I. Flexibility of the Si-O Bond Backbone
The silicone oil molecular backbone is composed of alternating silicon-oxygen (Si-O) bonds. These bonds have relatively long bond lengths and large bond angles (approximately 143°), giving the molecular chain excellent flexibility. Compared to carbon-carbon (C-C) bonds, Si-O bonds have lower rotational resistance, allowing the silicone oil molecular chain to bend and stretch freely in space. This flexibility allows the silicone oil to dynamically adjust its conformation according to the bending and friction of the fiber when forming a lubricating film on the fiber surface, continuously reducing direct contact between fibers and thus lowering the coefficient of friction.

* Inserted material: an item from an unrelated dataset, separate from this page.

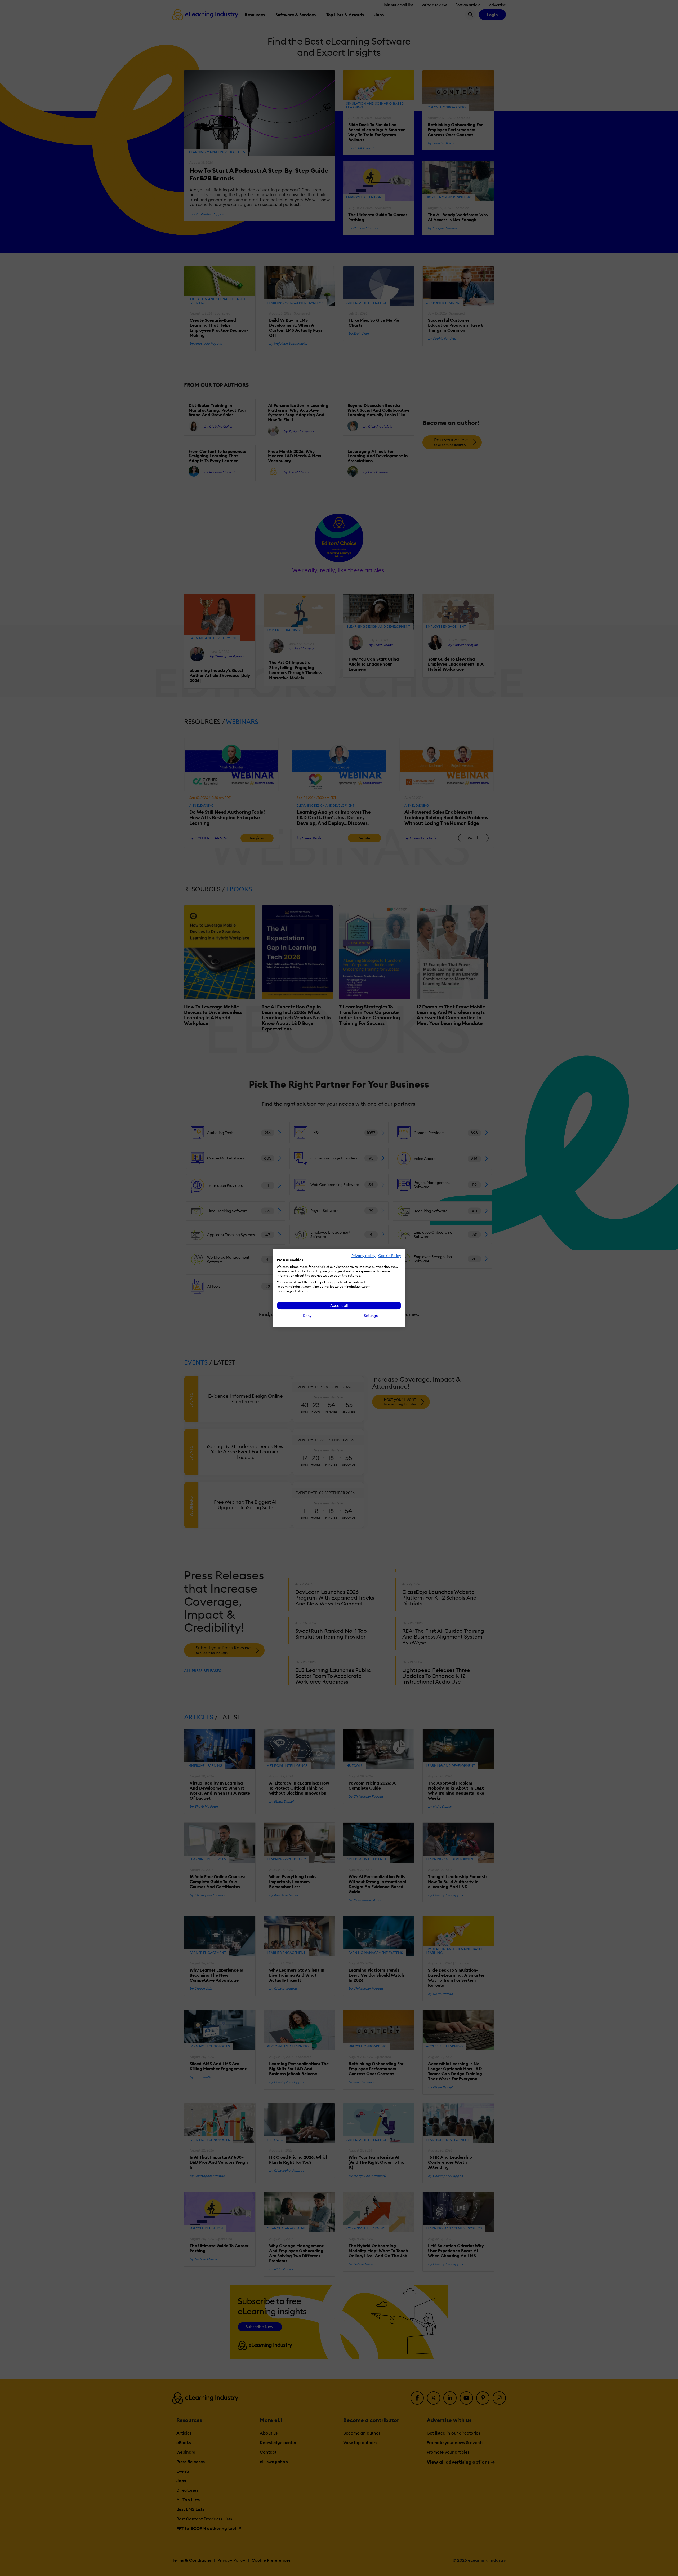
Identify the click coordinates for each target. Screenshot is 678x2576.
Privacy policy (363, 1255)
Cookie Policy (389, 1255)
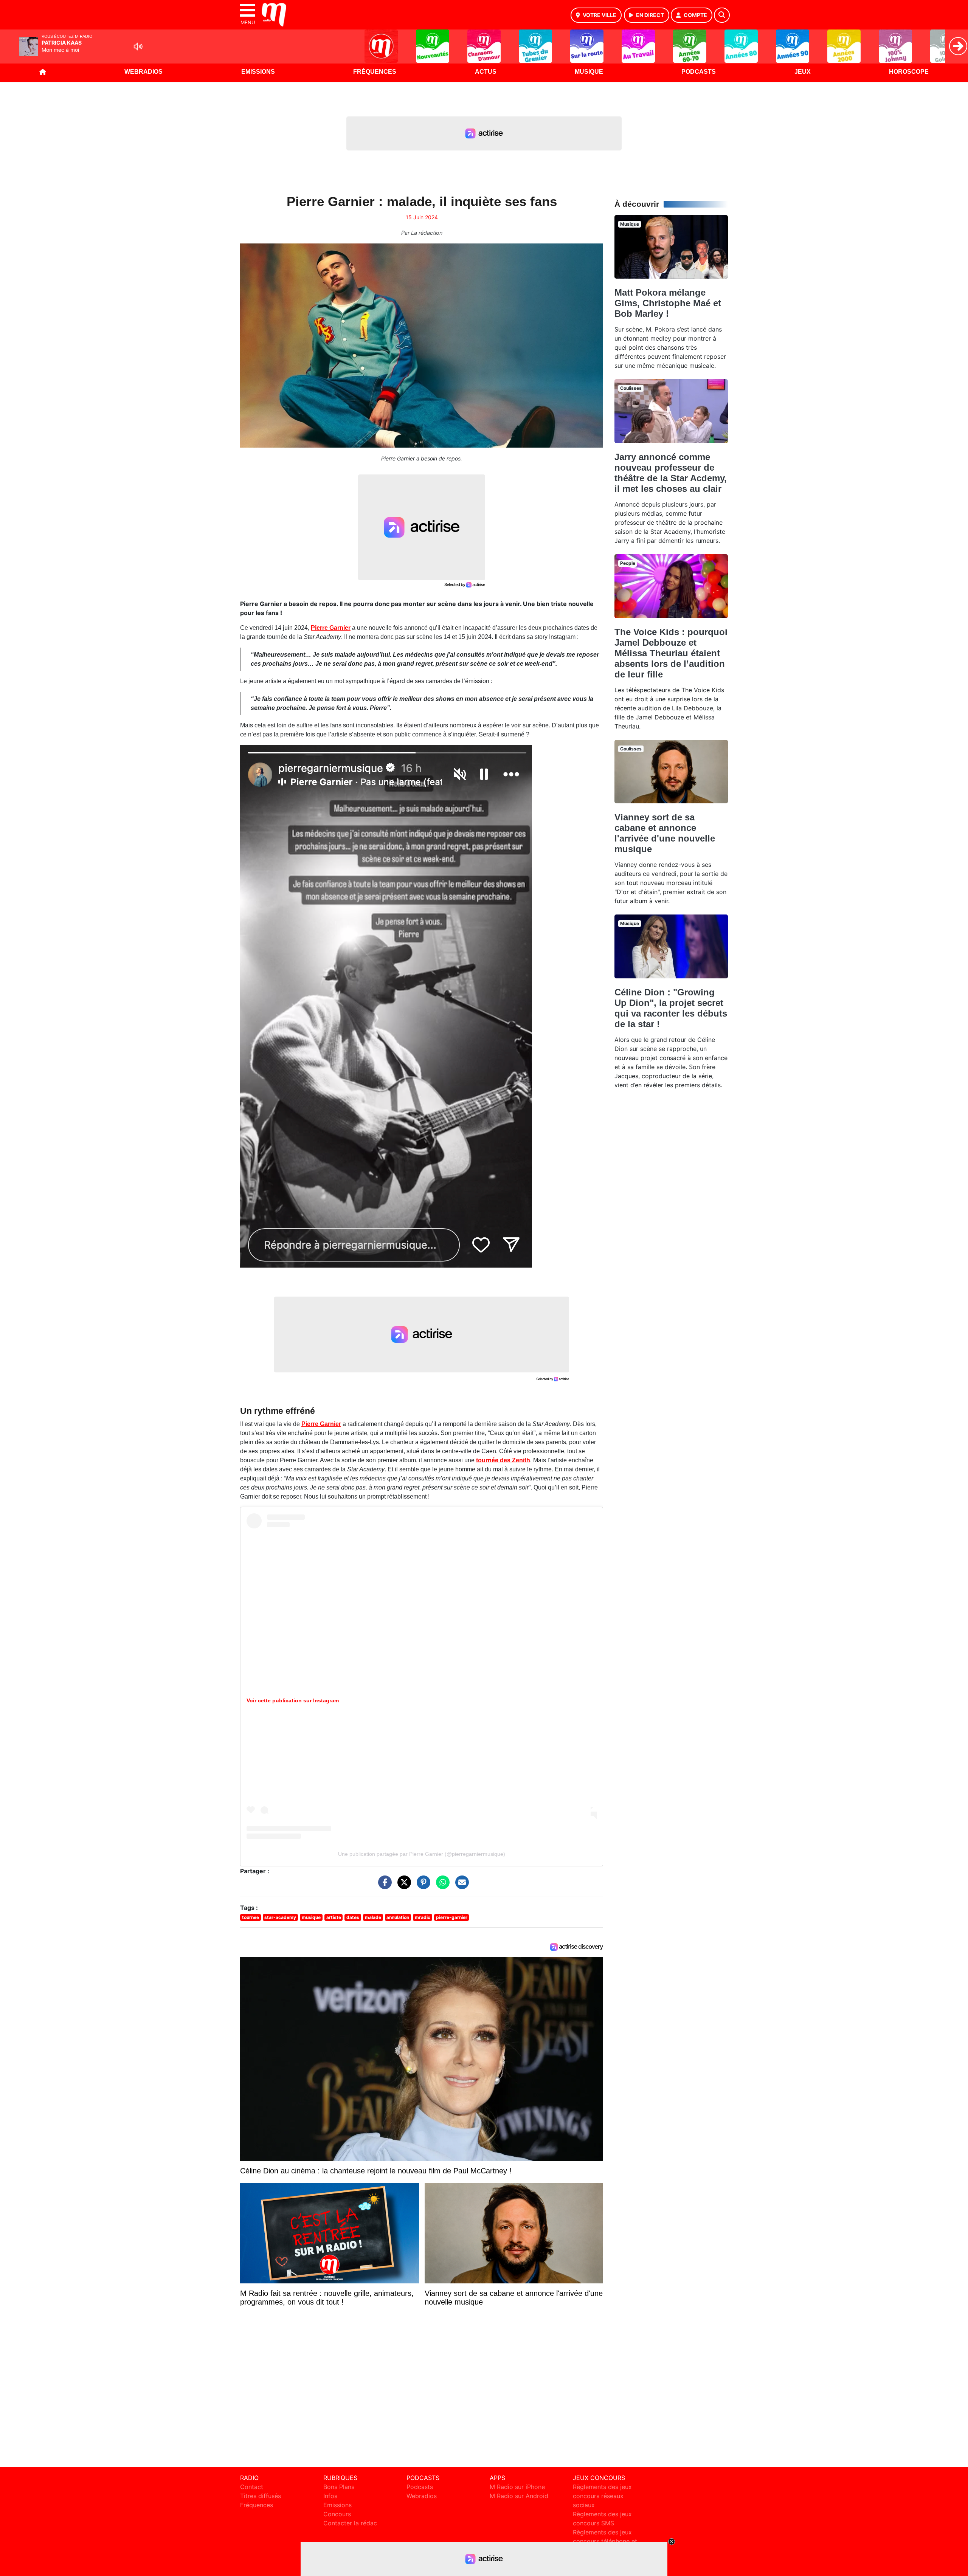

II. Low Interactions of Side-Chain Organic Groups
Silicon atoms in silicone oil molecules are typically linked to non-polar organic groups such as methyl (-CH₃) and phenyl groups. These groups are oriented on the outer side of the molecular chain, forming a hydrophobic layer that prevents water molecules and other polar substances from penetrating the interior. Simultaneously, the interactions between non-polar groups are weak (e.g., van der Waals forces), making it difficult for surface molecules to form strong attractive forces with other substances, further reducing surface tension. This low-interaction characteristic makes the lubricating film formed by silicone oil on the fiber surface more stable and less susceptible to damage from washing or friction, thus prolonging the softening effect.

III. Free Rotation of Molecular Chains and Low Viscosity
The side-chain groups (such as methyl groups) in silicone oil molecules can rotate freely, allowing the molecular chain to more easily change its structure during flow, reducing intermolecular resistance. This characteristic results in low viscosity and good flowability of silicone oil, enabling it to penetrate evenly into fiber gaps, filling tiny surface pits and making the fiber surface smoother. For example, methyl silicone oil, with all its side chains consisting of methyl groups, has excellent low viscosity and lubricating properties, allowing it to spread quickly on the fiber surface to form a protective film.

IV. Performance Optimization of Modified Silicone Oils
The softening properties of silicone oils can be further optimized by introducing specific functional groups through chemical modification.
For example:
Amino-modified silicone oils: After introducing amino groups into the side chains or end groups, the amino groups can bind with functional groups such as hydroxyl and carboxyl groups on the fiber surface through hydrogen bonds or chemical bonds, promoting the directional adsorption of the siloxane backbone on the fiber surface. This directional adsorption reduces the coefficient of friction between fibers, giving textiles excellent softness and smoothness.
Epoxy-modified silicone oils: After introducing epoxy groups, silicone oils become reactive and cross-linkable, improving the wrinkle resistance and sewingability of fabrics.
Polyether-modified silicone oils: Combining the water solubility of polyethers and the low surface tension of silicone oils, they can be used as emulsifiers and conditioning agents in daily chemical products, making products more uniform and stable, while giving hair and skin a good smoothness and moisturizing properties.